-- ENTRIES SUPPLIED --
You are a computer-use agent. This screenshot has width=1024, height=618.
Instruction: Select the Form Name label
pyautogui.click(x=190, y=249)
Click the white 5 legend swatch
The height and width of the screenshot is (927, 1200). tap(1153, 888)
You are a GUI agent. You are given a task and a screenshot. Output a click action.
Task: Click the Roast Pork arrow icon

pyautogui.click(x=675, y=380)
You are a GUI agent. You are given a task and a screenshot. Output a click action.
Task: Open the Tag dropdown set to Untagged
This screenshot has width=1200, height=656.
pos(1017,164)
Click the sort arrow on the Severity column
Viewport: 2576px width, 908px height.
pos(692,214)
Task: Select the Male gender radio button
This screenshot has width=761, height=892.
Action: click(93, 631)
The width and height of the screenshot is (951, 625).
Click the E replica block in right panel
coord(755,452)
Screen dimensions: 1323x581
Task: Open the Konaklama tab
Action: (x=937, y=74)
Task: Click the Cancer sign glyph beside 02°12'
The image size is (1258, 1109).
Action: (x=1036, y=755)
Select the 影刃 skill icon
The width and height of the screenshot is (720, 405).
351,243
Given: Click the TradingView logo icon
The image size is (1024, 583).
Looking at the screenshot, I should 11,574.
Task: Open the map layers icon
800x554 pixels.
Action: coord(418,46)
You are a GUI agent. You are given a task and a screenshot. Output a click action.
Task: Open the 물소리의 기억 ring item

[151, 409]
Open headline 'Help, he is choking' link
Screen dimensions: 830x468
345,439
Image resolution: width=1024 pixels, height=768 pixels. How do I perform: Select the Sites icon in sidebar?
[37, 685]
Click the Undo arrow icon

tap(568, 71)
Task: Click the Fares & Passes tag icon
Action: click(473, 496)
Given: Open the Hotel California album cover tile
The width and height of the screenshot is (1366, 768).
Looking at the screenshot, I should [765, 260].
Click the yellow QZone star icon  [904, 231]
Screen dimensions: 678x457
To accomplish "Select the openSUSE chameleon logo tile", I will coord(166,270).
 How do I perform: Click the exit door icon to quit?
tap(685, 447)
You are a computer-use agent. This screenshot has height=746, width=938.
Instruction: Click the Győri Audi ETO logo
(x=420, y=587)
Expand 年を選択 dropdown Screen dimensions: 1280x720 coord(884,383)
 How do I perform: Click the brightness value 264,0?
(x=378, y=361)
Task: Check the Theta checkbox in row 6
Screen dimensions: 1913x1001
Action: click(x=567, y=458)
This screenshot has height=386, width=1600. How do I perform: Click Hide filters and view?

-- EXERCISE INSTRUCTIONS --
Find each line in the records above that contains "dropdown", and copy it.

-- RESULT --
Task: Open the Tag dropdown set to Untagged
Expand 年を選択 dropdown Screen dimensions: 1280x720 coord(884,383)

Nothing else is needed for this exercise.